→ **YOUR TASK**
If a line in the data below contains the word "computer", copy it out.

→ **INFORMATION SHOWN**
──────────────────────────────
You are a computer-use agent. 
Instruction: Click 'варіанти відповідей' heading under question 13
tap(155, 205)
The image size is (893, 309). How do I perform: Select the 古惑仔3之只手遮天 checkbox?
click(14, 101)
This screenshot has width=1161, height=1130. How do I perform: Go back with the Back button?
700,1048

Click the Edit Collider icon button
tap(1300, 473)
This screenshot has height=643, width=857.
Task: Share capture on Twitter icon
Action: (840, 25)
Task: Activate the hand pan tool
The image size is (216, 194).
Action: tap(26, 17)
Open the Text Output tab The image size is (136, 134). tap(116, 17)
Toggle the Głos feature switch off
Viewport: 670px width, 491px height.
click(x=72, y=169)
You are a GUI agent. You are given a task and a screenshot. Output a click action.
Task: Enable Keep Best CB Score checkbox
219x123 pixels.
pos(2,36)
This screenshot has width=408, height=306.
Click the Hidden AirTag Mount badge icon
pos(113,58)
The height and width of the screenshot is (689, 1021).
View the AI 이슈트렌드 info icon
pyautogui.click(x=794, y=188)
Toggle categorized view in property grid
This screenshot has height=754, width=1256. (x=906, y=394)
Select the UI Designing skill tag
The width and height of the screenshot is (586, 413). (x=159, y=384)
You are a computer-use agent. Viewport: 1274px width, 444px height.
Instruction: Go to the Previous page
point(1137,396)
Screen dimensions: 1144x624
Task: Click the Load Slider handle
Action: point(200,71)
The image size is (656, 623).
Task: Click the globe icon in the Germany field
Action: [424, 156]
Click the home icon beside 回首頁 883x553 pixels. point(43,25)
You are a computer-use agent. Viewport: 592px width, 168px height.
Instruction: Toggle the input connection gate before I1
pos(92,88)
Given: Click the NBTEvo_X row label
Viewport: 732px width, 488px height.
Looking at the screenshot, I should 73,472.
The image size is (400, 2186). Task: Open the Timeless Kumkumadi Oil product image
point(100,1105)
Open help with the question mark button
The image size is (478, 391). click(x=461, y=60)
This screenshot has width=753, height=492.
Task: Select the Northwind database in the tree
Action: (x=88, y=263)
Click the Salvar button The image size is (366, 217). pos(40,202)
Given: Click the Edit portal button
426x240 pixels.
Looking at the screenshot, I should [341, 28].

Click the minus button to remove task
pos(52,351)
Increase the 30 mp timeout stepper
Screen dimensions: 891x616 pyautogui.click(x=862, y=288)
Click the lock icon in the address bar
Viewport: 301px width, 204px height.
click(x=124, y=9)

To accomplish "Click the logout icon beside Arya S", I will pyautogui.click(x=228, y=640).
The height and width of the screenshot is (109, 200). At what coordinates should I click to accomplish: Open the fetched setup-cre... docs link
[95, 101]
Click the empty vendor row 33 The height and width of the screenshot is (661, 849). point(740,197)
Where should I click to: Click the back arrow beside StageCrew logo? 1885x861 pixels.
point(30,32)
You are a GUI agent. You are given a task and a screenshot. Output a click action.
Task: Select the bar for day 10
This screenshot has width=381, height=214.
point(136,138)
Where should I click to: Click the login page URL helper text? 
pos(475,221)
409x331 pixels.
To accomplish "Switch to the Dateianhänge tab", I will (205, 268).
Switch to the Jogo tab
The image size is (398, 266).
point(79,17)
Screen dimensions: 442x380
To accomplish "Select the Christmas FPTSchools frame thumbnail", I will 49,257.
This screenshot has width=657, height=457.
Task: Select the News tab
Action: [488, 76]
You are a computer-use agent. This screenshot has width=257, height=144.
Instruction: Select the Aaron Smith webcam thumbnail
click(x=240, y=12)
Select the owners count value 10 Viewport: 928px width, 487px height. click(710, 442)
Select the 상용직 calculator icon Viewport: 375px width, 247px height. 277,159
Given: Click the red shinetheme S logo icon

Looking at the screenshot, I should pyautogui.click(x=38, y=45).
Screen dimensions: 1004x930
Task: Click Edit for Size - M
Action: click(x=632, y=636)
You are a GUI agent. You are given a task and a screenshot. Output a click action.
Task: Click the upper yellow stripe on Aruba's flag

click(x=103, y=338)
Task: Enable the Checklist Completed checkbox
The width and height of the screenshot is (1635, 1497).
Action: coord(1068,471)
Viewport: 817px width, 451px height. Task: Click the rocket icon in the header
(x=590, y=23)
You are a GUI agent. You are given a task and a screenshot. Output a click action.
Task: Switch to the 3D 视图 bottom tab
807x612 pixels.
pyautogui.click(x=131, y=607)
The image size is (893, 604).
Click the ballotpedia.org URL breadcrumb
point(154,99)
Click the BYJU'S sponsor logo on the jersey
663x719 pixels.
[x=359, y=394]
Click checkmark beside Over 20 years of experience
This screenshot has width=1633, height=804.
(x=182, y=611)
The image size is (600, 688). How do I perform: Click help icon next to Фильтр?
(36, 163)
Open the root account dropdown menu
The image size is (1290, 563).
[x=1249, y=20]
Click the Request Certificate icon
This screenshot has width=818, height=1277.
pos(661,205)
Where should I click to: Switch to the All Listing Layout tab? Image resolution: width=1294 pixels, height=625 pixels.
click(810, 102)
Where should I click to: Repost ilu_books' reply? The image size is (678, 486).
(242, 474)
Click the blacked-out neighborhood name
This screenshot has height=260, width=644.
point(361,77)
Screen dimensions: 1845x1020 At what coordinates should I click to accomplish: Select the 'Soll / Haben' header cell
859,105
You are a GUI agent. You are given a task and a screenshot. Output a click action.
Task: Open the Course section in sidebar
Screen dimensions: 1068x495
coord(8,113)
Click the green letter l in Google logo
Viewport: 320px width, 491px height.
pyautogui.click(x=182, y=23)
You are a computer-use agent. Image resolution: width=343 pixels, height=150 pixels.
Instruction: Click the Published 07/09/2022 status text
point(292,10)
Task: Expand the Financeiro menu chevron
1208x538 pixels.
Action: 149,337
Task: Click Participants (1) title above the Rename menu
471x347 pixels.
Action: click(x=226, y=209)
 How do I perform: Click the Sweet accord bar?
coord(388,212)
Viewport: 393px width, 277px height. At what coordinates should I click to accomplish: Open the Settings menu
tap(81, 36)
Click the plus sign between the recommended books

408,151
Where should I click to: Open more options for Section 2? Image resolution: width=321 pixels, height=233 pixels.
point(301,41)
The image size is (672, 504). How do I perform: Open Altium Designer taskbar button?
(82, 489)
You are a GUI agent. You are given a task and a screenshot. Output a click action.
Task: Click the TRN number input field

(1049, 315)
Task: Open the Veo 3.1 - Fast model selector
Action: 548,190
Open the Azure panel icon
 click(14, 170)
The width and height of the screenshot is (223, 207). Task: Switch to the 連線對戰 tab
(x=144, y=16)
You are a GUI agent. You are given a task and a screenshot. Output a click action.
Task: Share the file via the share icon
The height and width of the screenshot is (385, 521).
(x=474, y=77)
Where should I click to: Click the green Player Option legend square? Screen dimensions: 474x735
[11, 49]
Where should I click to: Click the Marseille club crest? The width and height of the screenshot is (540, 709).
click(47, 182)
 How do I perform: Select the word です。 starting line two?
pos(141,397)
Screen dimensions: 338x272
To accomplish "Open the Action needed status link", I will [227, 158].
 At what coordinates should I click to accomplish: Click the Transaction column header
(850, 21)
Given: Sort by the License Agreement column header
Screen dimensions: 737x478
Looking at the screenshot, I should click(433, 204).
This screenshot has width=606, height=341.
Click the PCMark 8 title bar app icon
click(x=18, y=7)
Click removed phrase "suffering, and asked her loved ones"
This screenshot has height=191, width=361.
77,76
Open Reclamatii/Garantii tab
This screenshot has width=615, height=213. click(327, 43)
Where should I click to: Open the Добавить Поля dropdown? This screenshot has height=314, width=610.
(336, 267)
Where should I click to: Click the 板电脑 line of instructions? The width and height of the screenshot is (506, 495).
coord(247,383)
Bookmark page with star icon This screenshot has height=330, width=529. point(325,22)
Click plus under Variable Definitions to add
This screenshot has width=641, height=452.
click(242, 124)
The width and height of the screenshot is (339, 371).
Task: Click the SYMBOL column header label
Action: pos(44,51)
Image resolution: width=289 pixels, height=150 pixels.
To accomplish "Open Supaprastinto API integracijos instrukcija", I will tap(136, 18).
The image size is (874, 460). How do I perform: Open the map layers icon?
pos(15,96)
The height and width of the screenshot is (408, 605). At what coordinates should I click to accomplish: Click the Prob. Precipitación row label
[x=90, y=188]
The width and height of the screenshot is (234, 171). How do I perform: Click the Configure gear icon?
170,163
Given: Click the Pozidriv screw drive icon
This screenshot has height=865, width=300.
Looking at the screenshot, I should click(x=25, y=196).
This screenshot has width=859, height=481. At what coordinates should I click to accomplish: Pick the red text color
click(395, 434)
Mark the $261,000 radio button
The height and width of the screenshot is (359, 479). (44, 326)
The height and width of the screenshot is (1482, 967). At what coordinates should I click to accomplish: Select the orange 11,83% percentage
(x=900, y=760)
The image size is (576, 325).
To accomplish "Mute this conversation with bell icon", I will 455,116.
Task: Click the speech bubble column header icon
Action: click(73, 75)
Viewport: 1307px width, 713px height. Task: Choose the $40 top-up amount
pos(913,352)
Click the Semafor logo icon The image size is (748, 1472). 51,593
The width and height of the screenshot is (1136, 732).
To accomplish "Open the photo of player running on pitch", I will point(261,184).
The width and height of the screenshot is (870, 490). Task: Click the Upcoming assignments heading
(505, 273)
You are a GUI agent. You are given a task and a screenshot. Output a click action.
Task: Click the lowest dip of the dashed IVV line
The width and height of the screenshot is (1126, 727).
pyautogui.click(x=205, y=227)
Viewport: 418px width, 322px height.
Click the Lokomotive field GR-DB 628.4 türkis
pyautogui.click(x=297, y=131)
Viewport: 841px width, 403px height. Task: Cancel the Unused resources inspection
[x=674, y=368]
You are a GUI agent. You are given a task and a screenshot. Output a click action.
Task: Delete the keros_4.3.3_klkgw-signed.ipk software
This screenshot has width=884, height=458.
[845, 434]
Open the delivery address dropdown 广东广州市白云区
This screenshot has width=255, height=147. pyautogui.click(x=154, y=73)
──────────────────────────────
→ **TASK OUTPUT**
You are a computer-use agent. 
You are a computer-use agent. Viewport: 1274px width, 444px height.
You are a computer-use agent. Viewport: 592px width, 168px height.
You are a computer-use agent. This screenshot has width=257, height=144.
You are a computer-use agent. Image resolution: width=343 pixels, height=150 pixels.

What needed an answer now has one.